Trump Tapped Mike Huckabee To Be U.S. Ambassador To Israel. Christian Nationalists Are Thrilled.
HuffPost
Huckabee's anti-Palestinian rhetoric has made him a leading figure among Christian Zionists in America.
After President-elect Donald Trump announced his nomination of Mike Huckabee for U.S. Ambassador to Israel on Tuesday, prominent Christian nationalists — who see unwavering support for Israel as key to hastening Armageddon and the Second Coming of Christ — were thrilled.
“There is no better person to represent the American people in Jerusalem at this time,” Sandra Hagee Parker, chairwoman of the political arm of the nonprofit Christians United For Israel, said in a statement posted to X. “@GovMikeHuckabee believes in Israel’s right to self-determination and defense, not because it is politically convenient to do so but because these are immutable tenets of his core beliefs.”
CUFI is a far-right Christian Zionist organization that claims 8 million members in America and enjoys the support of many major Republican figures, including House Speaker Mike Johnson. Although CUFI’s support for Israel, and more specifically far-right Israeli politicians and settlers, is expressed as a love for Jews, the organization is also driven by evangelical Christians’ interpretation of Biblical end-times prophecy.

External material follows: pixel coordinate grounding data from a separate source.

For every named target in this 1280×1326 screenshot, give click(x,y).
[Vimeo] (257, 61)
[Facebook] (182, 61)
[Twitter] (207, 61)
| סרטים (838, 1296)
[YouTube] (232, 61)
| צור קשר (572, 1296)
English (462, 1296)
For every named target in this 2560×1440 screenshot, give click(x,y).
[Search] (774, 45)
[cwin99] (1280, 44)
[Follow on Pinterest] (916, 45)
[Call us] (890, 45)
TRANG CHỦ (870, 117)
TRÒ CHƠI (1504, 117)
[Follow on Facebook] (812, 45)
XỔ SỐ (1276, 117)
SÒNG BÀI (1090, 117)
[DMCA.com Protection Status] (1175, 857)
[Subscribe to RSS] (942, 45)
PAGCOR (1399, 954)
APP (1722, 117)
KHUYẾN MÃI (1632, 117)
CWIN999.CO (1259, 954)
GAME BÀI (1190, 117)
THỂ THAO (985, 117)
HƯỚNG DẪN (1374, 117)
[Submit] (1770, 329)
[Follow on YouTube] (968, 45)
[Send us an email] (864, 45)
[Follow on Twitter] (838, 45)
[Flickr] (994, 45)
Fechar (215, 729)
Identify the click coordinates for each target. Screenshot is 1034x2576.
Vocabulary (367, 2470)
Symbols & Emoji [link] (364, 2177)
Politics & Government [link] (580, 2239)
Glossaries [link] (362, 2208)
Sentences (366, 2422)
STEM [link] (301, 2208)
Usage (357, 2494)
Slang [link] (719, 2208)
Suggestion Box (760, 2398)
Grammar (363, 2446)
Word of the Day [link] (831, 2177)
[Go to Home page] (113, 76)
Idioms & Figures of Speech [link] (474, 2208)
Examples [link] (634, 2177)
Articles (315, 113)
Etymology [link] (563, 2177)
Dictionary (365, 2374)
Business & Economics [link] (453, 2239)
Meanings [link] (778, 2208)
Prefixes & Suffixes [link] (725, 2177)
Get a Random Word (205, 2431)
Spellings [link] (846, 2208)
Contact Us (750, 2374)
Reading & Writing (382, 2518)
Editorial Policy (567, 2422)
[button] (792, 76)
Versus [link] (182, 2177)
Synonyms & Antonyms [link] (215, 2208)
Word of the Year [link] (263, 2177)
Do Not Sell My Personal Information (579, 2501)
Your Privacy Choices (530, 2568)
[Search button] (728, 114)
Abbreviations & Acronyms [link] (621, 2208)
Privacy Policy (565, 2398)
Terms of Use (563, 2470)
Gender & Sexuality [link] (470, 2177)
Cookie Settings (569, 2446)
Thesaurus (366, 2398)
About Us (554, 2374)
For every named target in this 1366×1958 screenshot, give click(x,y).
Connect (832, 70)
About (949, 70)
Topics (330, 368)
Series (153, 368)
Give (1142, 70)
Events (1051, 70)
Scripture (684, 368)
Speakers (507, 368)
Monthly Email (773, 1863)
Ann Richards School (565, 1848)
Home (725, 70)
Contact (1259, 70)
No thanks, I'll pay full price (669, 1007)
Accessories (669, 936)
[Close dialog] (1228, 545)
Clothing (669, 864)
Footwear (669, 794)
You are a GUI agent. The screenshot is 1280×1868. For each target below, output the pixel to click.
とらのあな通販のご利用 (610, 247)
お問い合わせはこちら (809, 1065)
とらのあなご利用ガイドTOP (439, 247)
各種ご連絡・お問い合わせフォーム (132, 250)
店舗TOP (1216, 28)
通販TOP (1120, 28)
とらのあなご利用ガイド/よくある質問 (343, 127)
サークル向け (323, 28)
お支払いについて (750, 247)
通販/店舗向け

Pastor John Hagee, the group’s founder and Parker’s father, believes the return of Jews to Israel and the expulsion of Palestinians from their lands are necessary steps in bringing forth the end of the world, Jesus’ return to Earth, and the eventual rapture of Christians to Heaven. (There are different formulations about what happens to the Jews in Israel during this end-times scenario, but the prevailing theory is that they would have to mass-convert to Christianity to get to Heaven, or otherwise be doomed to Hell.)
This arguably antisemitic interpretation of scripture is widespread among American Christian evangelicals in America, including Huckabee. Now, as Israel’s assault on Gaza, made possible by U.S. money and weapons, continues at a frightening pace — killing over 41,000 Palestinians, according to the most conservative estimates — the country will soon enjoy the unwavering support of an evangelical Christian ambassador who has said that “there’s really no such thing as a Palestinian.”